Lisa, I had a catheter bag for a few days. I was supposed to have it for 6 weeks, including while on holiday in the snow. The whole assembly was very impractical, the bag position kept sliding down my leg down to my ankle! I remember going to the loo - I was in a wheelchair, walking with this bag was agony - and all I had to do was put my foot up on the edge of the loo, get the end of the nozzle which was beside my ankle and turn the tap. No undressing at all, I thought it was very funny! I anticipated that on our holiday I'd be able to write my name in the snow better than the boys, and without getting cold from undressing!

But it got too painful, I was at the doctor a day later begging him to take the thing out.

Marg

 

[Mattsmom277]

Wow, so many people using the pee orange medications lol.
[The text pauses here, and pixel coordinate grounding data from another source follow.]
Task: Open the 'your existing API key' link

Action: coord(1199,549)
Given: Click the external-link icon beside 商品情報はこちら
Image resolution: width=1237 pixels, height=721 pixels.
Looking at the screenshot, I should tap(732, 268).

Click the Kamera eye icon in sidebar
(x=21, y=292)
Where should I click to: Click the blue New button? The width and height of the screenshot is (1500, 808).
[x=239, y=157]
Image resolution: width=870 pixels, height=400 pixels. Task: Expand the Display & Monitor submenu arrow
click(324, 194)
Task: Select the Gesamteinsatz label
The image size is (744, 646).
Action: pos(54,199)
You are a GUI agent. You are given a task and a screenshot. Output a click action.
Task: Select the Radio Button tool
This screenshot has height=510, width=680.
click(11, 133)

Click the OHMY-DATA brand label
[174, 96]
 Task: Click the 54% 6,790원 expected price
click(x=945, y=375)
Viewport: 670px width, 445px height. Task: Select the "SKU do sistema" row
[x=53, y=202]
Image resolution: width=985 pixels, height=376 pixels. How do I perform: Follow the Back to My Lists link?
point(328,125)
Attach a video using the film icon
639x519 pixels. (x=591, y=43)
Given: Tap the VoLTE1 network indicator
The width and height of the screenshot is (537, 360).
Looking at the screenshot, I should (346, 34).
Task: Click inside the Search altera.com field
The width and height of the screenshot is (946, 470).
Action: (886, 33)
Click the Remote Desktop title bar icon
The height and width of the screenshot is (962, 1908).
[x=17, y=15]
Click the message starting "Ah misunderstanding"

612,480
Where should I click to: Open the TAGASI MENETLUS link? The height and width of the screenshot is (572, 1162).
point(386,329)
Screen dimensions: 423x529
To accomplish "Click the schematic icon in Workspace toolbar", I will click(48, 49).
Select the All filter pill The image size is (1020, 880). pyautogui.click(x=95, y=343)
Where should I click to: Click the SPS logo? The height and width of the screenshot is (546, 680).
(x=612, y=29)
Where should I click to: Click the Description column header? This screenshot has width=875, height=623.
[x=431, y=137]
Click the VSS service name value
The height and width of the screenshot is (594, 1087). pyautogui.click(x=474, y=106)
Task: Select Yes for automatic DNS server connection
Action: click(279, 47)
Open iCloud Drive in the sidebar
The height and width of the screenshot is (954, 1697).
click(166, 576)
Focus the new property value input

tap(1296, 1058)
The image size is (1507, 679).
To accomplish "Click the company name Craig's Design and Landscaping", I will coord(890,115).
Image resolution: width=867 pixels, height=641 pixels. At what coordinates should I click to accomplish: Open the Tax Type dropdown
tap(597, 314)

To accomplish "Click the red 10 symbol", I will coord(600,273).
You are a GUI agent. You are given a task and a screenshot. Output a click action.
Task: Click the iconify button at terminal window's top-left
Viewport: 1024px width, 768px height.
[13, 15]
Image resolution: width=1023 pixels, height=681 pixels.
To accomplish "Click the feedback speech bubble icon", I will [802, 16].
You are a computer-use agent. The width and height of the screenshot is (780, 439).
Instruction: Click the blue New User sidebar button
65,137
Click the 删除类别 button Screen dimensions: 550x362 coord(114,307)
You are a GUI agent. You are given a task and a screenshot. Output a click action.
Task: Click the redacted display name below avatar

It is ironic on here how many have similar issues.
I'm working up the guts to be 33 years old and have times using a cane etc. I always get looks when I see people out one day and I'm limping and my body is crinked and then next they see me I'm strolling leisurely by the lake or something. Its strange having a disease that one day can mess you right up and another day you look perfectly healthy. People are so prone to judgement, and I hate explaining myself (so I don't).
Janet, sorry it took you being so ill for your son to get his discharge! But I'm glad to hear that he did get it. Sounds like he'd really gotten on with his life and serving again would have really messed that up. Not to mention once you decide you are getting out, you really are just ready to be out!!!! I wasn't sure of my login info for here when you were ill but I was reading daily and praying and checking for all the updates. I'm so glad to see you recovering so well!
Marg, you are a trooper and you always make me smile in your posts lol.
As for laugh rather than cry thing, defintely my motto, although sometimes I can't manage it lol. I do what I can do
As for today, I'm having one of the good days

 

[DammitJanet]

Glad you are having a good day. Im having a not so good day. Think they changed a medication...well one came from a different generic maker. Argh. Its a different color this month. I asked about it when I noticed and they double checked it. Same medication but different manufacturer. Blah. I feel different.